@gogonow: The raw data would easily be available through the kinect hardware (it has IR scanning for 3D and webcam for 2D), what would be needed was an algorithm that identifies individuals from the raw data -- I suspect there are algorithms out there already for this.
I guess the title should have been qualified with "Relatively" - as nothing is of course absolutely secure. That a "physical attack" can always bypass such measures (should) go without saying.
The idea is thought to be better than just writing down passwords directly on paper - preventing easy access to passwords if the card was to be stolen.
The precise biometric used need not be perfect, it just needs to be hard to mimic on the given card, for any suitable definition of hard - your mileage may vary.
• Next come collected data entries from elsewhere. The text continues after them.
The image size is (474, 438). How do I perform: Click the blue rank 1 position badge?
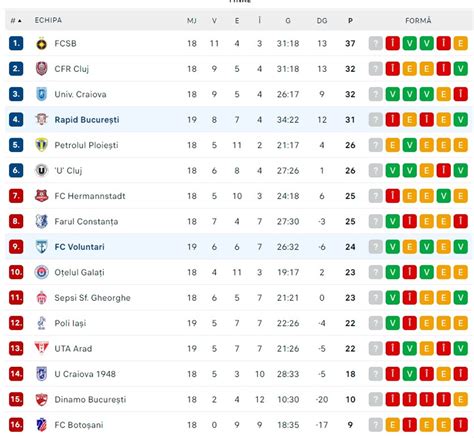click(x=16, y=43)
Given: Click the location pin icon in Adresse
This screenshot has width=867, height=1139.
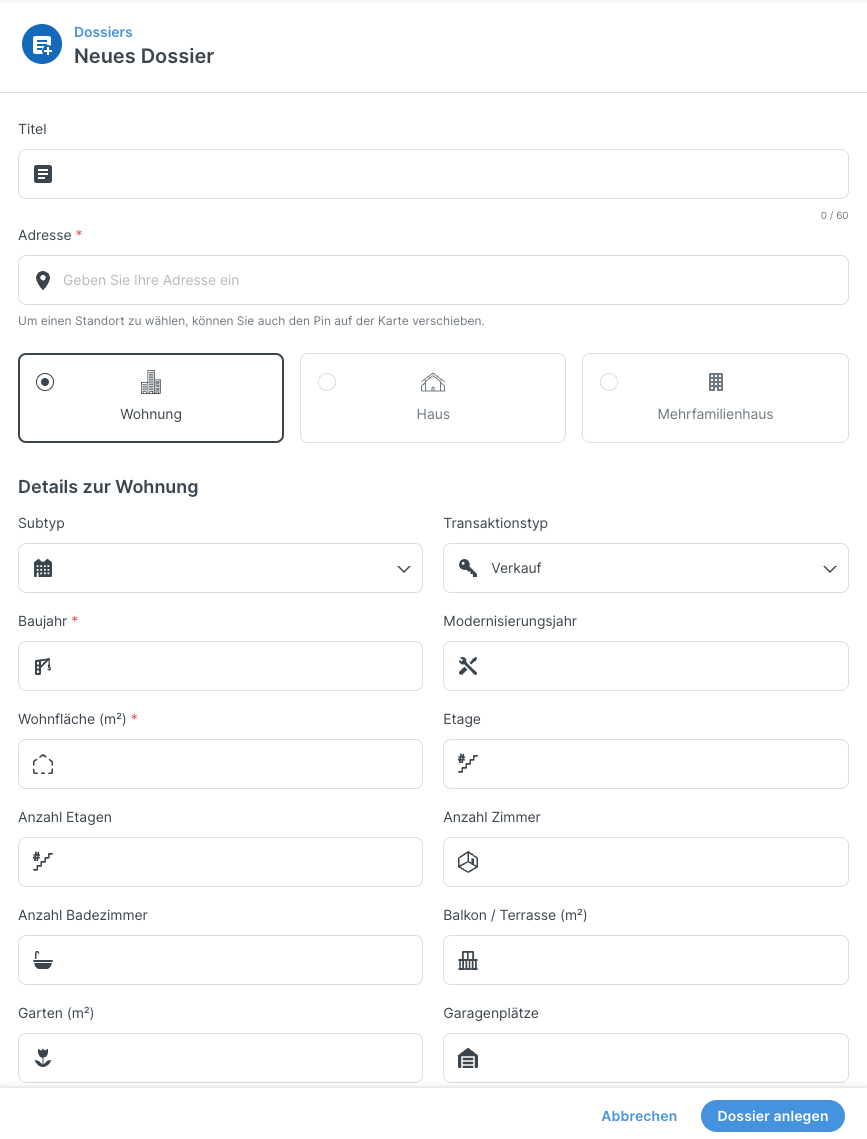Looking at the screenshot, I should tap(43, 280).
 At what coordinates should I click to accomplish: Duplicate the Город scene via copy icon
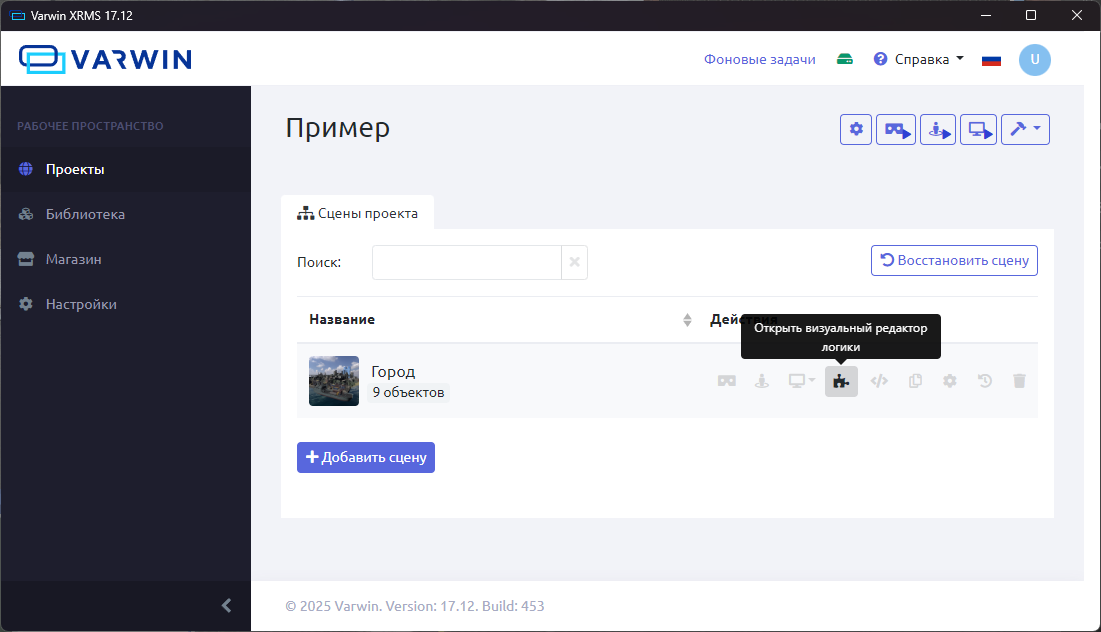[x=914, y=381]

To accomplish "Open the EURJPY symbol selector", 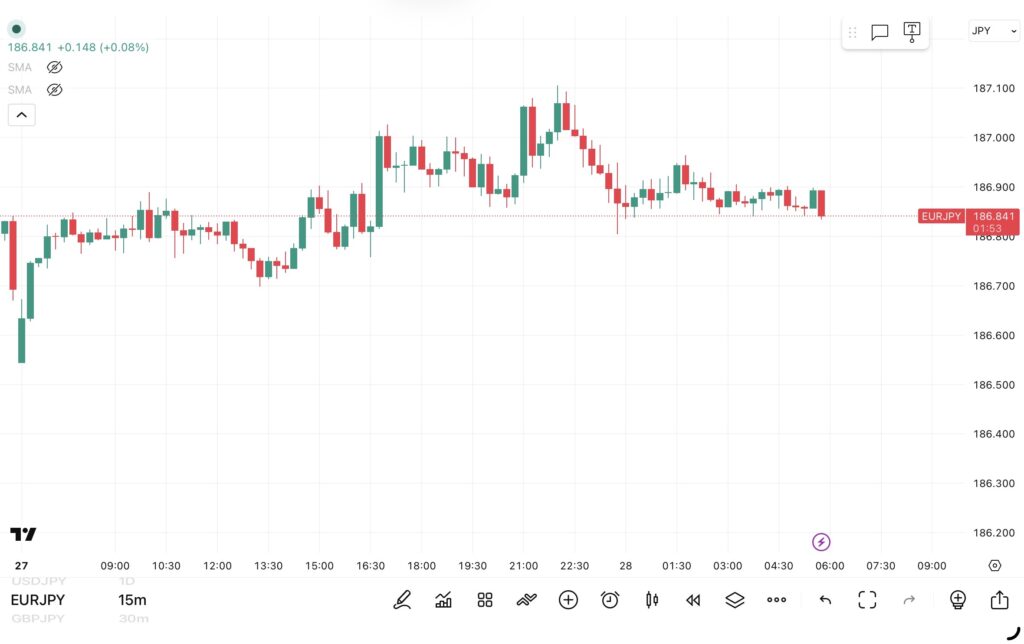I will click(38, 600).
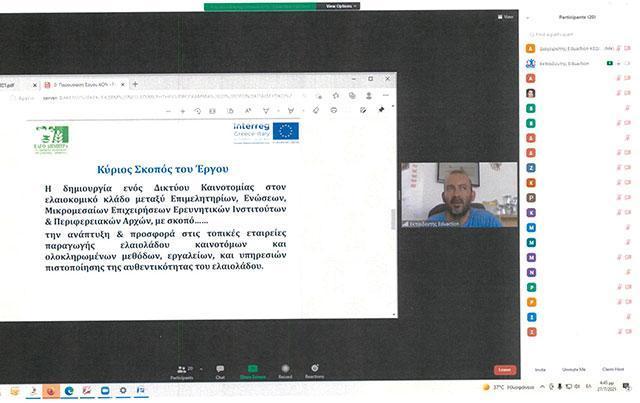Open the Reactions menu
The width and height of the screenshot is (640, 403).
tap(314, 368)
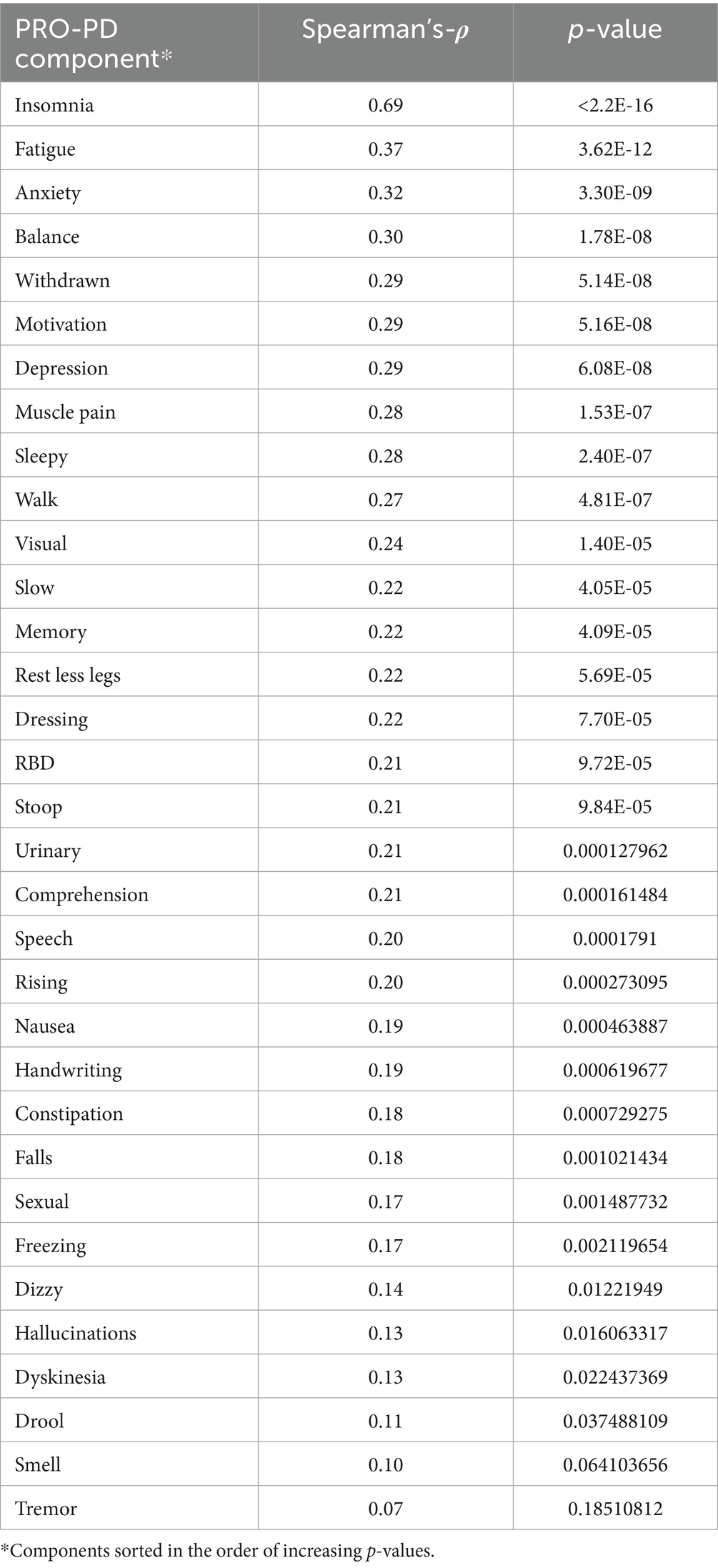Select the Insomnia row label
Viewport: 718px width, 1568px height.
pyautogui.click(x=54, y=106)
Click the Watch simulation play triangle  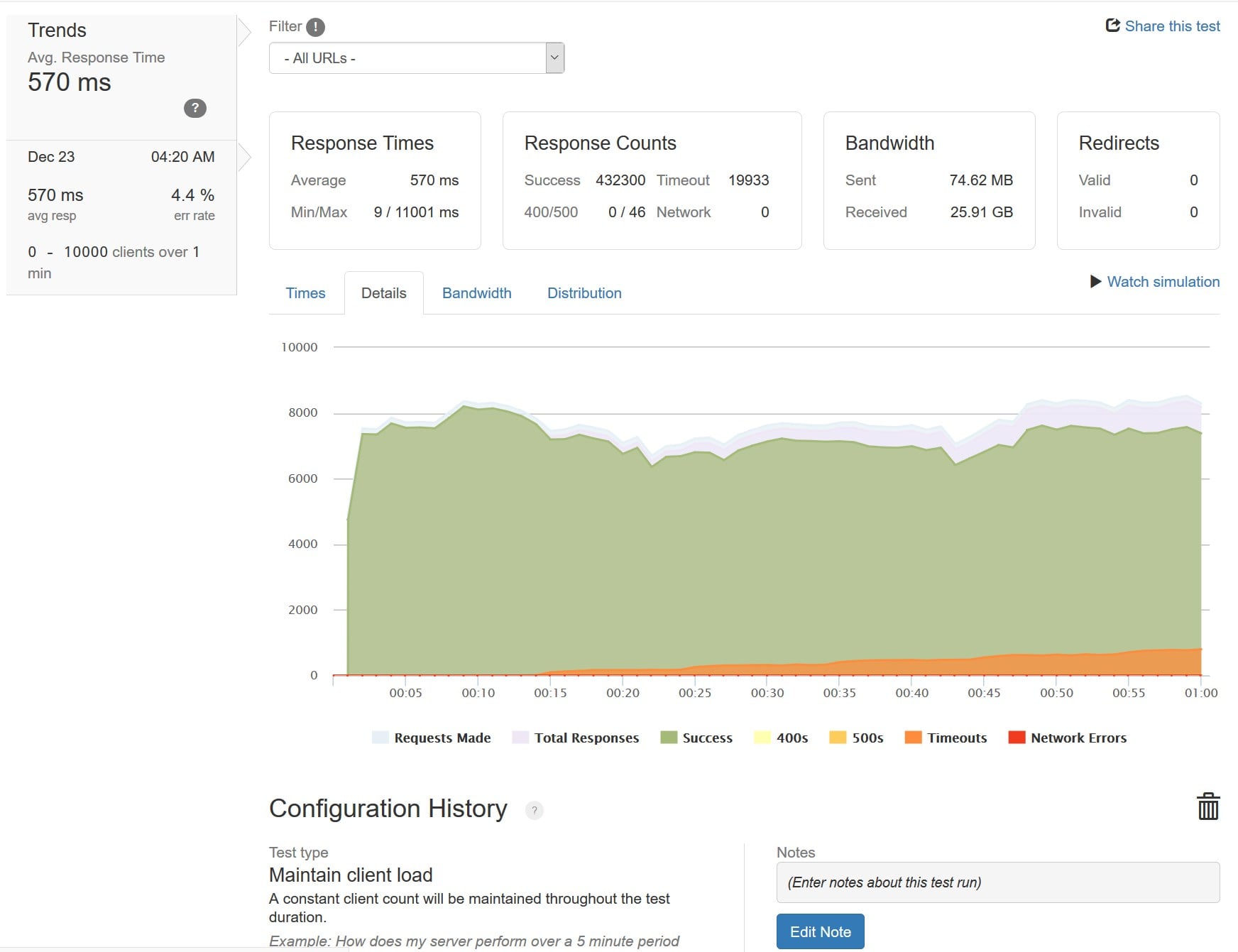coord(1095,282)
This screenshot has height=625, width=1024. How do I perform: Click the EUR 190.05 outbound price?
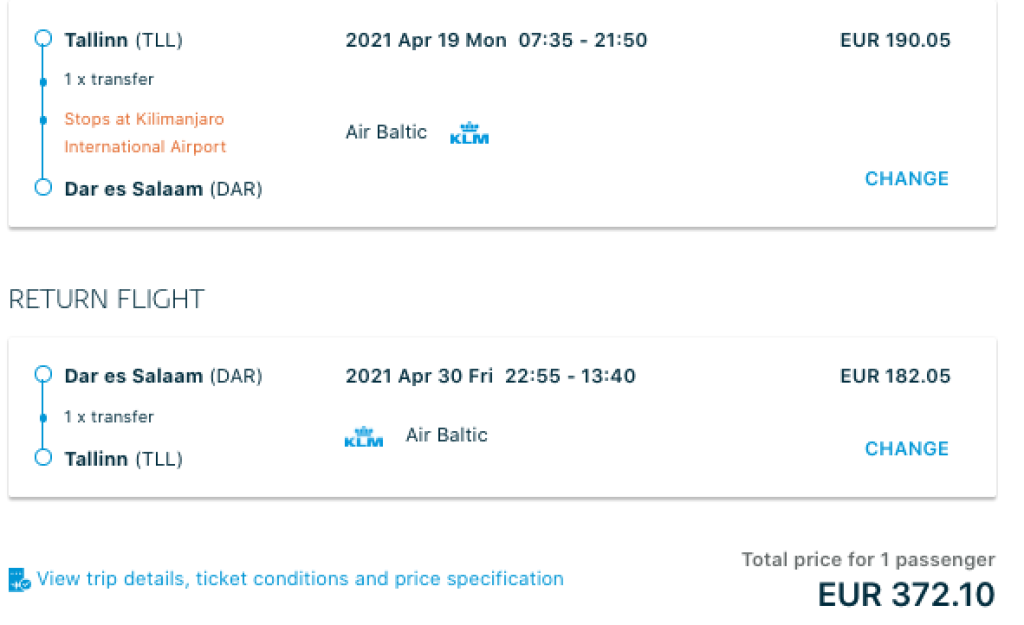(x=895, y=41)
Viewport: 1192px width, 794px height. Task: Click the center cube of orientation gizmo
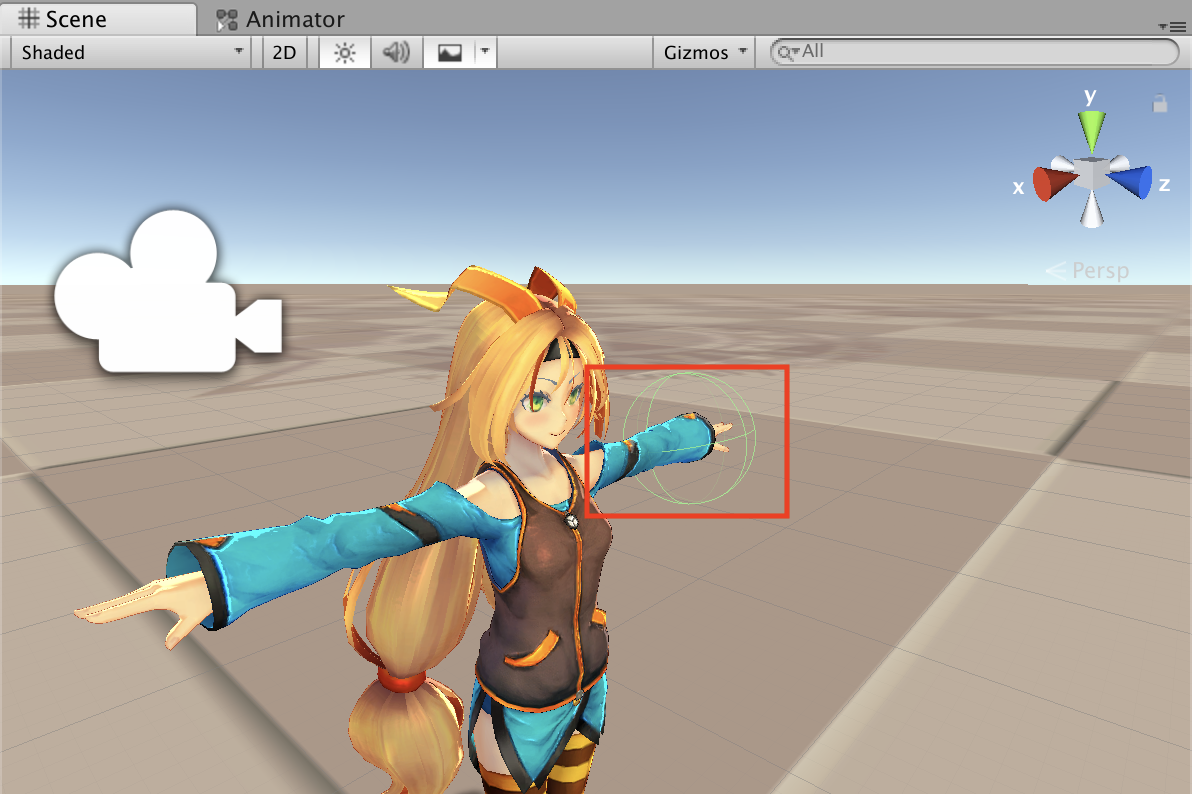tap(1092, 174)
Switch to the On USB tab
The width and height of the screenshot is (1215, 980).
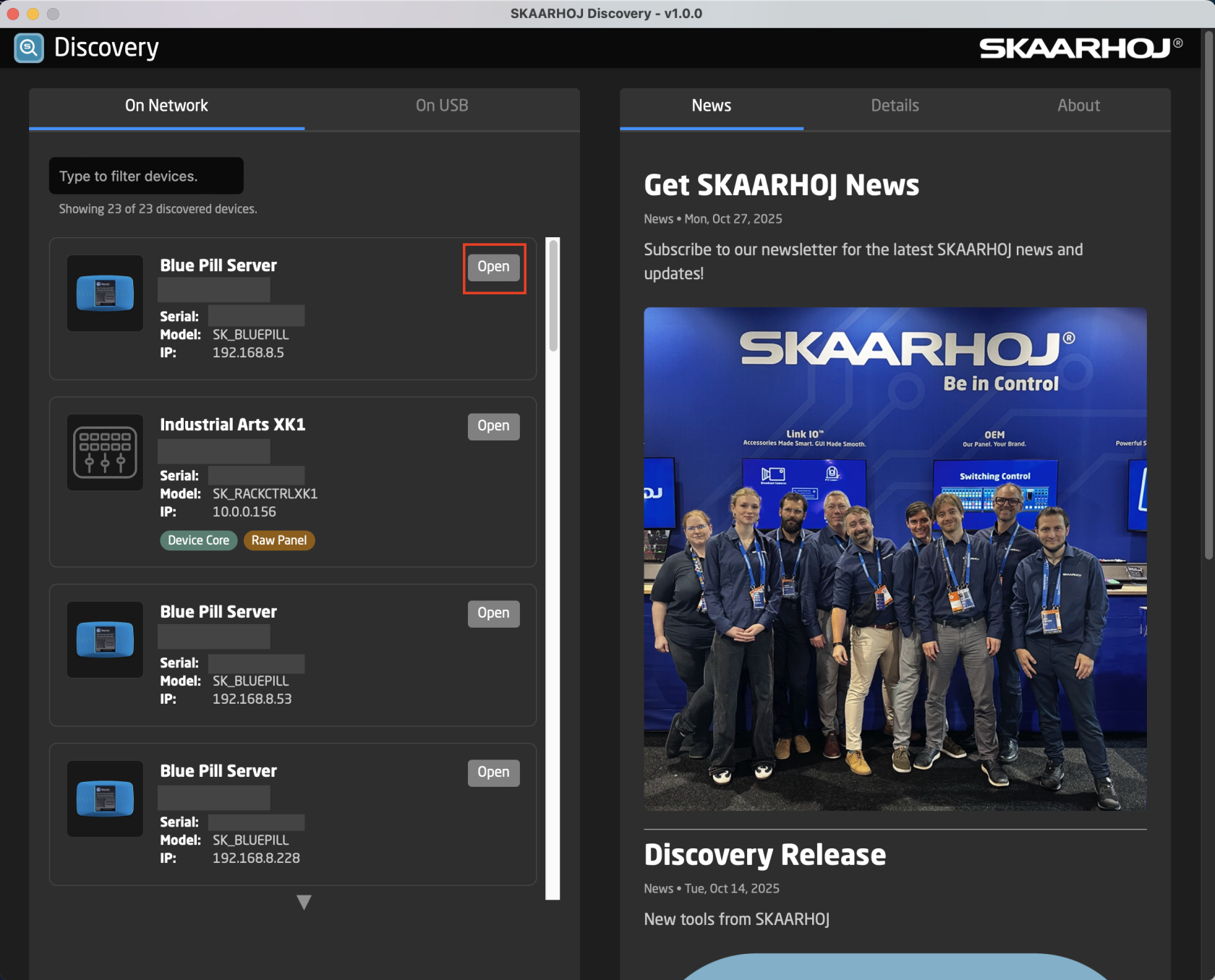tap(441, 106)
As always, the trust placed into a system should be weighed against the risks. Since critical services like banking are often secured by two-factor authentication those services aren't of interest here.
The idea is really more about having slightly better security for day-to-day services like e-mail accounts, social networking sites, etc. You could say the proposal is too complex to merrit its existence and that may be true. I prefer low-tech whenever possible but would use such a gadget if it existed and had a reasonable price tag.
difficulty of replication is not that important. Basic security requirement is, you have to assume your security is compromised, and what is the next step. For example, early detection, quick notification, quick recovery, quick fix to block attacks.
If someone managed to copy your key and you have no way to construct another unique key, your security becomes useless and stay useless.